> About this task
Copy out each line containing "layout" from the entries below.

> Saved data entries
+--

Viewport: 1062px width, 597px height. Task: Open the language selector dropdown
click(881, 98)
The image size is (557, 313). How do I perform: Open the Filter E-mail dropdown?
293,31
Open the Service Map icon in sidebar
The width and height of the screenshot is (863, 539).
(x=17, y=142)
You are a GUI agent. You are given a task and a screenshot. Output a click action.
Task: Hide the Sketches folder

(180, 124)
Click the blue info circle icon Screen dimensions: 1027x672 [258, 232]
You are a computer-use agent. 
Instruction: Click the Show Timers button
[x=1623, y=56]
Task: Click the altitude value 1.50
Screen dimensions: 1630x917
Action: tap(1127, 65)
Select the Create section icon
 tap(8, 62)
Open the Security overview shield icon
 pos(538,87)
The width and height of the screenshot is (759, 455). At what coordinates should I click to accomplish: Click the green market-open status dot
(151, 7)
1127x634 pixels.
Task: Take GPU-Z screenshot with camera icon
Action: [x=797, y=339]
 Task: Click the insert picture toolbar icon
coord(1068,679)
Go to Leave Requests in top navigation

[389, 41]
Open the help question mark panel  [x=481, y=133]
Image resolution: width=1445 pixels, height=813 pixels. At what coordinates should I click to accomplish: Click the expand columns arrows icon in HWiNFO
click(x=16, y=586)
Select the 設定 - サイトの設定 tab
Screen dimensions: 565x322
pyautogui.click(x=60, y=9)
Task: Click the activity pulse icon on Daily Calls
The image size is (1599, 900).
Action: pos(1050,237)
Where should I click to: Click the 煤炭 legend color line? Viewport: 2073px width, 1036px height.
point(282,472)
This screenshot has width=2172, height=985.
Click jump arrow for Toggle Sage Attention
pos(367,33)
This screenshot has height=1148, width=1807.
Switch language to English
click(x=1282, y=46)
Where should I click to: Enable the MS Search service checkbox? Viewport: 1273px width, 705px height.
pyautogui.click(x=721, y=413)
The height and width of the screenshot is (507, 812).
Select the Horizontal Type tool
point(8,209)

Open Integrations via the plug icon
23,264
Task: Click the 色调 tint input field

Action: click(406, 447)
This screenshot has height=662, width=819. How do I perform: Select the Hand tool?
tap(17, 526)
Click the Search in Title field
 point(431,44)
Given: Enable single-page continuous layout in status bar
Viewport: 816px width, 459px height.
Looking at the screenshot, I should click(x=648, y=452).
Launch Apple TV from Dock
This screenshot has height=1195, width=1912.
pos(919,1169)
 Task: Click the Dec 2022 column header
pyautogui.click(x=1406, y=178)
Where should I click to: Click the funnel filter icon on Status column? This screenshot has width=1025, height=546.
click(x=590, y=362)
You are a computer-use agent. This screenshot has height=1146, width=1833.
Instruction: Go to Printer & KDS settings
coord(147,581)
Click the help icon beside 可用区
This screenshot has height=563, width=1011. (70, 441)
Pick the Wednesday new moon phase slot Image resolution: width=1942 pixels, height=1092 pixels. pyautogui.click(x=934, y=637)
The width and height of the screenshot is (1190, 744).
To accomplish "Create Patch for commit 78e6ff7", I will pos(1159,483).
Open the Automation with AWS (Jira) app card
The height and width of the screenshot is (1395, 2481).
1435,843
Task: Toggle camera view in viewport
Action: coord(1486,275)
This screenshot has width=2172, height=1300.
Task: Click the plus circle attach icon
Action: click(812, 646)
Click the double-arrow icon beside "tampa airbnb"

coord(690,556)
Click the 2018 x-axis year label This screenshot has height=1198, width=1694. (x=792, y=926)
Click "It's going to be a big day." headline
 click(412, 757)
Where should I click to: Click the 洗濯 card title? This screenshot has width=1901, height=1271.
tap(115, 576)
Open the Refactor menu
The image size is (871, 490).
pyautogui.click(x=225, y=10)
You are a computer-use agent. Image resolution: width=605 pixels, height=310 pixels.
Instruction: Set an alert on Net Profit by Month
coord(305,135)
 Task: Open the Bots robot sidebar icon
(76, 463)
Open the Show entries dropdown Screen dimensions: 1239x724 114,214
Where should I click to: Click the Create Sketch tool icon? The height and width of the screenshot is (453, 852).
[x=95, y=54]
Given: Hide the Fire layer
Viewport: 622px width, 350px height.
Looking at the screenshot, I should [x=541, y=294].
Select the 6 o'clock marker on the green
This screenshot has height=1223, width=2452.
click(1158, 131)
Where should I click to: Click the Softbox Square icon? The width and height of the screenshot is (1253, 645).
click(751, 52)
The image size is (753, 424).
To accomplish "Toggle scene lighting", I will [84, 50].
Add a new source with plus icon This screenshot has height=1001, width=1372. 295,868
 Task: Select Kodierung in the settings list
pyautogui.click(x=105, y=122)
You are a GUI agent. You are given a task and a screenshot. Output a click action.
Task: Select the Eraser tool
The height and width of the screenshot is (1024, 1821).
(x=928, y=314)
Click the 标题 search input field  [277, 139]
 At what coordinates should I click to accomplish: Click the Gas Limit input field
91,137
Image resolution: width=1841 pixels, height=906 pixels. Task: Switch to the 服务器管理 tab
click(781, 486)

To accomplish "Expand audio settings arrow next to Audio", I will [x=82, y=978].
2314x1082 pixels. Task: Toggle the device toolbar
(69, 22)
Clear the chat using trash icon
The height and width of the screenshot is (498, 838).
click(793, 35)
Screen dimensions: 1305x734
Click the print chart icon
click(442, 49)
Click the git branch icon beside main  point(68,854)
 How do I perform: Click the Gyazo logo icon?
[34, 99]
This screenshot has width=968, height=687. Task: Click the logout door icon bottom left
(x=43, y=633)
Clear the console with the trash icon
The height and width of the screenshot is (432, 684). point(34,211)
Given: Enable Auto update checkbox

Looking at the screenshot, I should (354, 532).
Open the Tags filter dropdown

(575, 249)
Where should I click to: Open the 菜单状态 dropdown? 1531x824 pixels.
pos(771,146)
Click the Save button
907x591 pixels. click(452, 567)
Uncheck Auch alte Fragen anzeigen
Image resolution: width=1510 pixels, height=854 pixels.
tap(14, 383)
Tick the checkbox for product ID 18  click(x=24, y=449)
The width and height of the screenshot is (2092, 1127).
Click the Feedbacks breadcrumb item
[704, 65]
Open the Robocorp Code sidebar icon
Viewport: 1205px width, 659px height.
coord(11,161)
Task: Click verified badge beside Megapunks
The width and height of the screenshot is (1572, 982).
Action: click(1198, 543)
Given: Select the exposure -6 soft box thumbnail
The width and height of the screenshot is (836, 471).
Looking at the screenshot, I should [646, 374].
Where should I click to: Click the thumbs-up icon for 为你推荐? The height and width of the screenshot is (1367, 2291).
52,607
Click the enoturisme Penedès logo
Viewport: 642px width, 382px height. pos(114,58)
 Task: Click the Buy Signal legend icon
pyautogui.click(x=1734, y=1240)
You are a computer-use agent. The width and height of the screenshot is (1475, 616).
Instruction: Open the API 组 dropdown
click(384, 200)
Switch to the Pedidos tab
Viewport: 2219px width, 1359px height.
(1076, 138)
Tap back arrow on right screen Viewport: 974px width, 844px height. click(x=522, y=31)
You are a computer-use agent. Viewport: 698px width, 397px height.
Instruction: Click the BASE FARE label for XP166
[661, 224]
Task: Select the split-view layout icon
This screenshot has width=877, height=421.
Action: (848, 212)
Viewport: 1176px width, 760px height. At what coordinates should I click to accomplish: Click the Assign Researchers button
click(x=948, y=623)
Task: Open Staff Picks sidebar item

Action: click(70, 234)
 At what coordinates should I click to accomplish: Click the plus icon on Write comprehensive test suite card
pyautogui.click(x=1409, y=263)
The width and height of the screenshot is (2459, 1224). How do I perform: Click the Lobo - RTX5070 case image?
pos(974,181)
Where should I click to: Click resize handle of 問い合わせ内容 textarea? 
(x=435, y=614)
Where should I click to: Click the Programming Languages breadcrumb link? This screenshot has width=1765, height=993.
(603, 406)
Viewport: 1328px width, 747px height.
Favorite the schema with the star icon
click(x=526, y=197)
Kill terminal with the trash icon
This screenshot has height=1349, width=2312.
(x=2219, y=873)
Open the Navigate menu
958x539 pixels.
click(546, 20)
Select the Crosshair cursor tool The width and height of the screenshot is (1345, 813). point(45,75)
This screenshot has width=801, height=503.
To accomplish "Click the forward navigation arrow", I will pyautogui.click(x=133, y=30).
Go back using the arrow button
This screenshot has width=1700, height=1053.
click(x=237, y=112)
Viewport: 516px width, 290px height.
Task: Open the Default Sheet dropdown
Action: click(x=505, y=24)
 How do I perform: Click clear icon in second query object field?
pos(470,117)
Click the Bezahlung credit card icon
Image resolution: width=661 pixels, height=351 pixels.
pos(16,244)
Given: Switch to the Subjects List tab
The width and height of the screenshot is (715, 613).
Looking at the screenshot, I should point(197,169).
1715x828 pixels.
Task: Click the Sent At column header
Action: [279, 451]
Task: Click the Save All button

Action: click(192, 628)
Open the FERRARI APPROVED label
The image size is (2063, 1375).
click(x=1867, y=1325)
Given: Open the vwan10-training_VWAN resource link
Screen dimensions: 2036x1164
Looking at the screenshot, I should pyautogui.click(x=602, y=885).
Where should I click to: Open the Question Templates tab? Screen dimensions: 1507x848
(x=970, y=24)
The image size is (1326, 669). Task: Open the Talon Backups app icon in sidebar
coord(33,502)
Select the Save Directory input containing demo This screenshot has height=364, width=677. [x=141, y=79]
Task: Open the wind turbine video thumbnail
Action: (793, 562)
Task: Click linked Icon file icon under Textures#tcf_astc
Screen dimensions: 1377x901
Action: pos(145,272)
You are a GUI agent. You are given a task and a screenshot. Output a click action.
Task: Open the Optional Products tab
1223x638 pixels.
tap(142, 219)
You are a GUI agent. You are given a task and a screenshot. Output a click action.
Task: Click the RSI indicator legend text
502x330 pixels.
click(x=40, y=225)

+--

> Answer box
Given: Enable single-page continuous layout in status bar
Task: Select the split-view layout icon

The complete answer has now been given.